Une tasse de café à la main, Patrick
retourne en claudiquant s’asseoir à son bureau. Tandis que son
ordinateur charge ses mises à jour, le vieil homme rallume un
cigarillo abonné hier soir dans le cendrier. C'est l'heure de sa
veille informationnelle. Il consulte ses mails, lit les derniers
commentaires de ses différents blogs, survole les nouvelles
notifications des sites inscrits dans ses favoris.
C'est encore le dossier sur la Syrie
qui occupe la plus grande partie de son activité. Quelques
internautes lui donnent toujours du fil à retordre en postant sur sa
page facebook des récits de réfugiers ou des liens vers Amnesty
International, le tout
accompagné d'insultes variées. Rien qui ne puisse le décourager,
sa technique étant de noyer ces posts sous une pluie de commentaires
longs comme le bras, mais cela va lui prendre du temps. Puis Patrick
consulte le nombre de vues sur ses sites et le nombre de partages et
de retweet de ses propos et le sourire lui revient.
Quel chemin
parcouru depuis tout ce temps ! Sa quête d'un auditoire avait
été longue. Il repense à ses premières années de militantisme.

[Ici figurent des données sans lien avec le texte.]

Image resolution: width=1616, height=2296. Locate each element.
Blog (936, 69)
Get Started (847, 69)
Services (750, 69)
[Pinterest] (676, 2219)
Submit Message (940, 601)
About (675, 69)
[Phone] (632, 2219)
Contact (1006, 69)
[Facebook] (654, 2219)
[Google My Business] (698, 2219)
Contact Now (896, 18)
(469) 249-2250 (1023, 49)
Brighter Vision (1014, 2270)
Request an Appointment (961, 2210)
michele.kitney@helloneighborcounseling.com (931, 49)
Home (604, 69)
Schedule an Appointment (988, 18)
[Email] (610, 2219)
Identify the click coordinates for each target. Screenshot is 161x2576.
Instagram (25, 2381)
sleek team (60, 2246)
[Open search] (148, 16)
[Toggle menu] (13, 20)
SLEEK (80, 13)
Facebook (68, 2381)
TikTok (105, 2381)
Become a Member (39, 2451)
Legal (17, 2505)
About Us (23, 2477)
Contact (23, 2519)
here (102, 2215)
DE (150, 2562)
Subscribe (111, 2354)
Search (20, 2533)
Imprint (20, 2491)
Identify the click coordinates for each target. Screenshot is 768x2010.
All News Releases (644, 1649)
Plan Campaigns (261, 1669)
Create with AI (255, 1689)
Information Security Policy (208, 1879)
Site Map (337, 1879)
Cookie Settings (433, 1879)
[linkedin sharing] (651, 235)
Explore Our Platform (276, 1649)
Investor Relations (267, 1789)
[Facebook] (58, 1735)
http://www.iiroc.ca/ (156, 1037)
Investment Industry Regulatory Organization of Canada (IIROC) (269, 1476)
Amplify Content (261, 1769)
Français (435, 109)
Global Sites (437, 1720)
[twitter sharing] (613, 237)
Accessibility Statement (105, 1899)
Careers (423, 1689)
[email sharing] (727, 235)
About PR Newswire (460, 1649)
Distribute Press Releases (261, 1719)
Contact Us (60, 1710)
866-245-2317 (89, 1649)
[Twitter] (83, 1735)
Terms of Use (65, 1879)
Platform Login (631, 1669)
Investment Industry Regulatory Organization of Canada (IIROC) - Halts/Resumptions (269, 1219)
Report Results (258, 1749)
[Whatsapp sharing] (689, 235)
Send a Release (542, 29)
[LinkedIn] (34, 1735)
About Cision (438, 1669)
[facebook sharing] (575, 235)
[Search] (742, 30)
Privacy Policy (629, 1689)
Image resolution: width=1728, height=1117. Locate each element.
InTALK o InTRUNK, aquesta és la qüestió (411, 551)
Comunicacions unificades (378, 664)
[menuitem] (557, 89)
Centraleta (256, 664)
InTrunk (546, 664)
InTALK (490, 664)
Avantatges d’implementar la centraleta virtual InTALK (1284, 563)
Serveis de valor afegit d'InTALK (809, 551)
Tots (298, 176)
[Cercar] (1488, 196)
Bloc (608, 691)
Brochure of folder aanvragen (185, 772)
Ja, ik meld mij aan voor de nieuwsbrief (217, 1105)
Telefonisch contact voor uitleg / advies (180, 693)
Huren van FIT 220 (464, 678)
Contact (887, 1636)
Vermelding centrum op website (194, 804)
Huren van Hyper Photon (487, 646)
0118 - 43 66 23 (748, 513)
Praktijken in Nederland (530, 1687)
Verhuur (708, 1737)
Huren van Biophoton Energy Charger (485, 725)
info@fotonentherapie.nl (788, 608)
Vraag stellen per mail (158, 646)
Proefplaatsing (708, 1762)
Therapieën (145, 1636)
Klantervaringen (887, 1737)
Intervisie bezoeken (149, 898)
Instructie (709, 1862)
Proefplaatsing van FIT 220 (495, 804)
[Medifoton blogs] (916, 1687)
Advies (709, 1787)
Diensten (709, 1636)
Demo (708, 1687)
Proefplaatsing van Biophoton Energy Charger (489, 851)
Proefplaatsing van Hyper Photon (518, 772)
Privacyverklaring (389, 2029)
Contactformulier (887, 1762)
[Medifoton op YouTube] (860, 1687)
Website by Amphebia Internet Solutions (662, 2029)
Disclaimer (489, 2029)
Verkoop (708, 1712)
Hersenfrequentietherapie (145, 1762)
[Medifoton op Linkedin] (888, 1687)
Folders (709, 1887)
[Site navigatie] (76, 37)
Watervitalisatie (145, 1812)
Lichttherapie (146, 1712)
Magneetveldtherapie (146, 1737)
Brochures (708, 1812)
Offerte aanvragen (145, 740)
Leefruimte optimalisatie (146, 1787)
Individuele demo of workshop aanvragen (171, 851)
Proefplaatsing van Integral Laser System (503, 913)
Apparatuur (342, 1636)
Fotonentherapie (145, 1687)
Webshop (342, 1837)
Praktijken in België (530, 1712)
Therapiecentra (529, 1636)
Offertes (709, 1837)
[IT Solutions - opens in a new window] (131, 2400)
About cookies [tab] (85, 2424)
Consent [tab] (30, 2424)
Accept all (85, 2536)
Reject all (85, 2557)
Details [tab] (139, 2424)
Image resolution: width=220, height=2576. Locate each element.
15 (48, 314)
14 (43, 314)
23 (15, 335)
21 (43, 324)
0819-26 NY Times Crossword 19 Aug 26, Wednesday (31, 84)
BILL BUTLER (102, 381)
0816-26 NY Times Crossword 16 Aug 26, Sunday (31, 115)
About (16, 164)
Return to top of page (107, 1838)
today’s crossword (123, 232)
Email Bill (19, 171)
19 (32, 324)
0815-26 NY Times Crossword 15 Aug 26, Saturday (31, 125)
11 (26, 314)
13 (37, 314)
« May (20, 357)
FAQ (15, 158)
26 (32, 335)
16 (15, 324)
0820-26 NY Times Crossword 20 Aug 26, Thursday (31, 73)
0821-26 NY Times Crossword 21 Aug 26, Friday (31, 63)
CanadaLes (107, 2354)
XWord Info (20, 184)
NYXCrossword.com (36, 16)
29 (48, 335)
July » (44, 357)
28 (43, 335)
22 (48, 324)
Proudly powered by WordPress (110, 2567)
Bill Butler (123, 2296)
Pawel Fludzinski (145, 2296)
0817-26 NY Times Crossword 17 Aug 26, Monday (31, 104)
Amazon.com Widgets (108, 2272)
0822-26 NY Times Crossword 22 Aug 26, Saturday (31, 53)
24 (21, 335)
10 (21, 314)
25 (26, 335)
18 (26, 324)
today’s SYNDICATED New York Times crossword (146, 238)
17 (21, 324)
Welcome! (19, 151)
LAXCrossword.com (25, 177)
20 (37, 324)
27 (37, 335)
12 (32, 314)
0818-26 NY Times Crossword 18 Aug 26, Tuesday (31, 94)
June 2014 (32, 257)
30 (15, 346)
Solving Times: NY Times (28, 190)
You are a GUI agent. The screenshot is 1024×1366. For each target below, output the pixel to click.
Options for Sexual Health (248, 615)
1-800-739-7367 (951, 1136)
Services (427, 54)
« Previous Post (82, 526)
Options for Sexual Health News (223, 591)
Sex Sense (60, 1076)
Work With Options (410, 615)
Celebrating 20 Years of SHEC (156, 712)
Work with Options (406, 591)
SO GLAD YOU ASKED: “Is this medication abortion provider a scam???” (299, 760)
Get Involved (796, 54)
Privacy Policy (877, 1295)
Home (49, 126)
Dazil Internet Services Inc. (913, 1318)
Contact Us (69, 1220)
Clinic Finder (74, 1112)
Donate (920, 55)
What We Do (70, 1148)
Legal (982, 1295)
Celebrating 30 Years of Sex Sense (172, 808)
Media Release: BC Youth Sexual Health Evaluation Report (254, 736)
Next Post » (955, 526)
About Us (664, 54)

Sa main se porte inconsciemment sur son oreille déchirée lors d'une
raclée reçue au début des années cinquante par des brutes qui se prétendaient communistes. Puis son regard s'arrête sur sa canne
posée près de lui. Elle lui est nécessaire depuis que des gauchistes lui ont cassé un genou après 68. Ce sont eux les vrais
nazis, d'ailleurs 80% des collabos venaient de la gauche. De nombreux
sites ont d'ailleurs repris sa théorie, élaborée il y a quelques
années par vengeance. Beau succès.
Mais le succès
n'avait pas toujours été là. Après avoir été excommunié de
tous les réseaux de gauche, il avait tenté sa chance à
l'extrême-droite. Les militants de ce bord écoutaient avec intérêt
ses théories. Cependant il n'était pas de taille dans les conflits
d'égo avec les chefs de ces groupuscules. Les années 80 avaient été
une traversée du désert pour lui. Il ne trouvait d'auditoire
qu'auprès de tristes sectes millénaristes ou d'associations
d'ufologues. Tous les médias étaient tenus par les francs-maçons
ou les banquiers de la City. Il en était venu à imprimer lui-même
ses tracts et journaux qu'il allait distribuer devant les sorties du
métro, partageant l'espace avec les témoins de Jéhovah, les seuls
qui toléraient sa présence. Les passants l'ignoraient, se moquaient
de lui ou exprimaient une commisération humiliante. Patrick avait
fait une tentative de suicide en 1993.
Puis internet était
apparu. Patrick y avait d'abord vu l'intérêt de pouvoir s'exprimer
sans être en face d'interlocuteurs. Il s'était pourtant vite rendu
compte de la formidable caisse de résonance de ce nouvel outil.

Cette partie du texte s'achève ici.